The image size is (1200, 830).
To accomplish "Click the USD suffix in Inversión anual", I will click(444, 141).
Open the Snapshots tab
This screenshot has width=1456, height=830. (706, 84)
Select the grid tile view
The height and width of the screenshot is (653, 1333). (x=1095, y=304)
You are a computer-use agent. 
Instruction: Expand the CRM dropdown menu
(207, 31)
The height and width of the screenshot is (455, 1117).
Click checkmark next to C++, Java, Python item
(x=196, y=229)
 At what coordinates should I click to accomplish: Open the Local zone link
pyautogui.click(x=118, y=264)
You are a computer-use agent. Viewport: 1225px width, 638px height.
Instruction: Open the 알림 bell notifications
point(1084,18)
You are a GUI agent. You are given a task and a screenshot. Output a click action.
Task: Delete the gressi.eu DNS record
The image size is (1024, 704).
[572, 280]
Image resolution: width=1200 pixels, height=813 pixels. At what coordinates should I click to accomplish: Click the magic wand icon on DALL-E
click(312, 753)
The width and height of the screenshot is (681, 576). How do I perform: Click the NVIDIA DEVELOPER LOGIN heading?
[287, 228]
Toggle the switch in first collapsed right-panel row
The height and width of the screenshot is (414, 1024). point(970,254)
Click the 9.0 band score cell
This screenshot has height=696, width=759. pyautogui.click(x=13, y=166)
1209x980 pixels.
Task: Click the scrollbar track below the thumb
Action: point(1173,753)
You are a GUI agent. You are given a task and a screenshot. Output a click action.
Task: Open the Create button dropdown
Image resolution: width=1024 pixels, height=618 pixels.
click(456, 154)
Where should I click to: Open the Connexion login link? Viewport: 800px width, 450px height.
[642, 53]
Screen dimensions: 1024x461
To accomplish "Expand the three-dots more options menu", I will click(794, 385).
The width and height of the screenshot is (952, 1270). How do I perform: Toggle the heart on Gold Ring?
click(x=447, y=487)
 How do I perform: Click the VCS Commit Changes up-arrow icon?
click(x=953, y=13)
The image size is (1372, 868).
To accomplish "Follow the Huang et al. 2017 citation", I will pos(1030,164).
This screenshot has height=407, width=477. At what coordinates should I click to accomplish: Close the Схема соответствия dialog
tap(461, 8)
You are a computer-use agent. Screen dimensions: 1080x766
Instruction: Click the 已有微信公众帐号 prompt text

WHAT THE TASK ASKS: Wherever a line of the data above contains "dimensions", copy that line.

FINISHED EXERCISE:
Screen dimensions: 1024x461
You are a computer-use agent. Screen dimensions: 1080x766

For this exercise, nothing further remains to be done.